とはいえ、足をつった経験がある人ならわかると思うが、一度伸ばして対処をすることで、また歩いたり、走ったりできるようにはなっても、もう一度激しい動きをするとまたすぐつってしまったりする。そんな中で、思いっきりジャンプをしてヘディングに行くというのはなかなかできないのではないだろうか?
「全然ジャンプに怖さもなかったですし、90分元々やるつもりだったんで。まあ、つるのはよくないですけど(苦笑)、でもつっても100%プレーはできる。本当に最高のボールが来たので思いっきりジャンプして、自分の頭に当てるだけだったんで。良かったです」
ダイナミックな選手だ。このゴールで今季2点目だが、得点が増えている背景には、ペナルティエリア内で得点機に絡む頻度が増えてきていることが挙げられる。モレンベーク戦でも、左からのクロスに対してペナルティエリア内へと入り込み、ボールがこぼれてきたらシュートという場面もいくつかあった。
「今年は去年よりゴール前に入っていく回数が多くなってる。ああいうところへ入ってくるのって、ディフェンダーからしたらすごく嫌だと思うので、そこを常に狙ってた中でゴールが生まれたのは、やってきたことが実ったなと思います」
【動画】橋岡大樹がヘッドで劇的決勝弾!
ヴィッセル神戸を指揮した経験もあるトルステン・フィンクが新監督に就任した今季は、自分たちでボールを大事に運びながら、より攻撃的なサッカーをしているSTVV。守備ラインからのビルドアップでボールを運び、両サイドのウィングバックにはより攻撃に絡むアクションが求められているし、空中戦に強い橋岡がゴール前に飛び込んでくるパターンが確立されたら、チームにとって大きなプラスとなる。
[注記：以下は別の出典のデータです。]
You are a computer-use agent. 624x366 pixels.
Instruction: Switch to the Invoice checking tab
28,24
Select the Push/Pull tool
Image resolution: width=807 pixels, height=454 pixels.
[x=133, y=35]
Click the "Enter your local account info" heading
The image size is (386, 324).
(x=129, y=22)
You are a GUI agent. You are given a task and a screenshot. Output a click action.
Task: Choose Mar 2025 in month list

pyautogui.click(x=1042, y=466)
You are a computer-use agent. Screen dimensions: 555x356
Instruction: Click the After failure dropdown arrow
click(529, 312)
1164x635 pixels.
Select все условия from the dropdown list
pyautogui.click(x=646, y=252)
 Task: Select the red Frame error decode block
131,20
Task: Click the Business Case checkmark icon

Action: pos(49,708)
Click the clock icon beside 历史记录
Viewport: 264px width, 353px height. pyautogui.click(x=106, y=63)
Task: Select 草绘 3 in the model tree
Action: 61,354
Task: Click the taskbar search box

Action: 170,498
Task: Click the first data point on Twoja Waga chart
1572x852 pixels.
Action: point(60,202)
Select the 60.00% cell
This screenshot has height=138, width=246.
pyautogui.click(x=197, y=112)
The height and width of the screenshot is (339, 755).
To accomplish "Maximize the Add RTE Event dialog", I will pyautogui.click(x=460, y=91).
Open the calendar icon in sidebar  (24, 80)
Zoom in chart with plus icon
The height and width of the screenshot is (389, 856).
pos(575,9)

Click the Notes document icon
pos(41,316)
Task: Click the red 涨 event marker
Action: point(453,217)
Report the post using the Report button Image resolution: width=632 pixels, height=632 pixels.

橋岡が言うようにDF視点で考えると、左サイドから自分の方に向かってくるクロスに対して、ボールに向かいながらクリアするのは難しい。どうしてもその場にボールがくるのを待って、跳ね返さざるをえないシーンが少なくない。それだけにDFの死界からタイミングよく飛び込んでいけたら、いい形でシュートへ持ち込むことができるはず。
「やっぱり去年より攻撃的なサッカーを志向してますし、僕自身も攻撃に絡む部分も多くなってきてる。ただ相手が引いてきたときにどう崩すかっていうのは僕たちの今の課題だと思う。今日は(チームとして)2ゴール取れましたけど、僕のところからもそうですけど、もっともっといろんなところからチャンスメイクをして、ゴールをもっと増やしていきたいですね」
12節終了時で勝点16の9位。ここからさらに上位進出を果たすためには、攻守のバランスを安定させ、攻撃のバリエーションを増やしていきたい。